Diante das contradições, já que a família diz que a arma foi plantada no local pelos policiais, Rodrigues diz que, mesmo se a arma for de Géssica, os tiros contra o carro dela só se justificariam se ela ameaçasse os policiais.

“Só no caso dela ter apontado e disparado contra os policiais, se ela tivesse apontado a arma ou tivesse mantido outra pessoa como refém e aí nesse caso, em uma última circunstância de perigo, o policial poderia fazer o uso da força letal. Agora não tendo havido isso, a hipótese que sai mais fortalecida é a do erro administrativo. O ideal seria não que o policial respondesse penalmente, mas que a própria instituição fizesse um estudo de caso e fizesse uma autocrítica para saber onde falharam os policiais e o sistema de apoio, inclusive o operacional.”

Reformulação

Após a tragédia, o especialista diz que é um momento da Segurança Pública debater possíveis erros e reformular. Ele reforça ainda que, do ponto de vista jurídico, não há embasamento para fundamentar a reação dos policiais naquela ação.

Sobre o ponto de vista penal, quem vai responder é quem acionou o gatilho, vai se identificar quem disparou, mas ainda tem uma responsabilidade que precisa ser apurada e aí cai no campo administrativo. Porque fatos como esse, muitas vezes, só são avaliados em seu aspecto penal, na punição de quem efetuou, mas perde-se muitas vezes a oportunidade de aperfeiçoar protocolos da corporação, para se observar e fazer uma espécie de autocrítica para analisar qual foi a falha administrativa, onde os setores de apoio falharam nessa ação. Esses setores, ao falharem, em que medida eles contribuíram também, de certa forma, para o equívoco”, pontua.

O especialista também criticou a decisão da Sejusp fazer uma nota com a versão do policial, sem se ater às investigações, como foi feito no primeiro momento.
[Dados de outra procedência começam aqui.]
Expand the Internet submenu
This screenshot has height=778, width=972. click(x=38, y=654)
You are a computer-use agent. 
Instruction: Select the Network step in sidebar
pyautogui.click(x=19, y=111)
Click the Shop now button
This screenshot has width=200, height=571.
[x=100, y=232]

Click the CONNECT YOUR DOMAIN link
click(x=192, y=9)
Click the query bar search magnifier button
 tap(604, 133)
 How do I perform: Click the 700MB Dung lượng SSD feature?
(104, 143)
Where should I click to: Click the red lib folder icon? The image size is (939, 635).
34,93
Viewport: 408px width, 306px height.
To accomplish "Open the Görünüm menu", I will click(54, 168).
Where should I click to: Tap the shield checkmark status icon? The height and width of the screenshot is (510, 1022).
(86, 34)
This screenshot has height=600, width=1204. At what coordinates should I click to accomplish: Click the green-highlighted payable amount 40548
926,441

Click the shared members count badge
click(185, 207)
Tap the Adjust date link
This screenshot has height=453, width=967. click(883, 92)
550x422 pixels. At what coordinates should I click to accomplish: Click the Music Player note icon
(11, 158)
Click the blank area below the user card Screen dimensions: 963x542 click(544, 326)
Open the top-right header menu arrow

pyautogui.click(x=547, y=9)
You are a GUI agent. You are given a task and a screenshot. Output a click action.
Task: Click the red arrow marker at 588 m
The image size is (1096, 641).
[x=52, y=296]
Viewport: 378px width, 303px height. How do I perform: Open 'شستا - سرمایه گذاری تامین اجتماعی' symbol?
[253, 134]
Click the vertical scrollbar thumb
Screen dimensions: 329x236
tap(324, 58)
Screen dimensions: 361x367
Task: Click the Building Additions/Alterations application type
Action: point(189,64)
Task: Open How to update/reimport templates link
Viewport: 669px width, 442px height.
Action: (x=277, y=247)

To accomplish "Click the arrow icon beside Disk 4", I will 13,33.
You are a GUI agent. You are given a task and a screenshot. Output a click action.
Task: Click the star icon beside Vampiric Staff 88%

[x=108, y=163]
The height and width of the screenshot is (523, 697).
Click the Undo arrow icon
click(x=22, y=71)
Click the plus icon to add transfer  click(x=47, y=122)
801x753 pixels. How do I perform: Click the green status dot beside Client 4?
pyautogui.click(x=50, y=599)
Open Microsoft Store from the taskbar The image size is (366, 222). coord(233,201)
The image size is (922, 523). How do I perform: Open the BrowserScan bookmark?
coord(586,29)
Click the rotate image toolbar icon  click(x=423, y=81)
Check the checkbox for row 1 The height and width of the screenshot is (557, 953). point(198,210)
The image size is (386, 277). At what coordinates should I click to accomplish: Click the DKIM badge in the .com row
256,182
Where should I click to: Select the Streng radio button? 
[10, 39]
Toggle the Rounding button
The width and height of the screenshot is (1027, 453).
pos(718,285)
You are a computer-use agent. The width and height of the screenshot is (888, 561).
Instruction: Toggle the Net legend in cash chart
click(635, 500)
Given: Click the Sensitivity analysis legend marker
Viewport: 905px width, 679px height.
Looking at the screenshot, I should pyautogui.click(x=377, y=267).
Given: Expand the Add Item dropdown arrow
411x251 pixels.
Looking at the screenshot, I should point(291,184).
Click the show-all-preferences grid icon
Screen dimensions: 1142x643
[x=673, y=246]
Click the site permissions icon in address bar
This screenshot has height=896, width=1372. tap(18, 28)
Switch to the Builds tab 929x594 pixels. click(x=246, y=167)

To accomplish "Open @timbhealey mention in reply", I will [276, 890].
“Já tomam a versão do policial como se fosse a versão oficial, sem nenhuma apuração. Muito mais me parece uma versão de defesa do que imparcial que vai apurar e que tenha a honestidade de fazer uma autocrítica para reformular os protocolos da própria investigação. Então, a gente perde uma grande oportunidade, haja vista as repetições e esses mesmos equívocos também, não só da conduta individual dos policiais, mas equívoco da própria instituição, que ao deixar que a justiça puna os policiais que estão ali, acaba apagando eventuais equívocos, erros administrativos que poderiam ser analisados e que poderiam criar uma excelente oportunidade para se reformular os protocolos”, finaliza.